Si le retour à la compétition du prodige Sean O’Malley s’est soldé par une victoire avec la manière (en l’occurrence un k.o. au troisième round sur Thomas Almeida), son attitude – dans comme en dehors de la cage – peut laisser planer quelques doutes concernant sa capacité à tutoyer le très haut niveau et, ainsi, confirmer les espoirs placés en lui.

Puisque si les superlatifs à même de le désigner (le joyau brut, Kid Knockout, le nouveau McGregor et on passe) n’ont, certes, guère manqué depuis son arrivée à l’UFC, c’est que tous les observateurs aguerris se sont appliqués à faire de lui l’un des candidats les plus sérieux à la ceinture de cette, pourtant si fournie, catégorie des 135 lbs. Nous, comme les autres, ayant très tôt grimpé dans le train de sa hype. En cause : un talent pur et un style spectaculaire qui, alliés à un look atypique et une personnalité extravertie, en font un combattant aussi excitant à voir évoluer dans l’octogone qu’à suivre sur les réseaux sociaux.

Pas un hasard s’il est si bon client de l’organisation. Dana White, qui se trompe rarement en la matière, y voyant produit facilement marketable. Raison, notamment, pour laquelle il se retrouve si souvent a l’affiche des main cards d’event numérotés, alors qu’il n’est même pas encore classé dans le top 15 de sa division. Même sa suspension de deux ans (pour prise de produits interdits) n’ayant en rien entaché son image, tant la flamboyance de son retour montra qu’il n’avait rien perdu de sa superbe. Voire avait affiché progrès à même d’en faire un fort crédible prochain contender.

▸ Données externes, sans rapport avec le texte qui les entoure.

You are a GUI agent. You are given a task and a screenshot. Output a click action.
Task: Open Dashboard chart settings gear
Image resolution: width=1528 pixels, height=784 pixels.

Le souci, c’est qu’il a, suite à sa victoire sur Eddie Wineland (au cours de l’UFC 250), semblé, aussi lentement que sûrement, commencer à croire à son personnage et aux fadaises qu’il racontait à longueur d’interviews. Comme si l’arrogance juvénile dont il faisait preuve à ses débuts se muait en désagréable suffisance. Qui, non contente de par instants lui faire frôler l’antipathie, se mit surtout à lui poser problème lors de ses approches de combat.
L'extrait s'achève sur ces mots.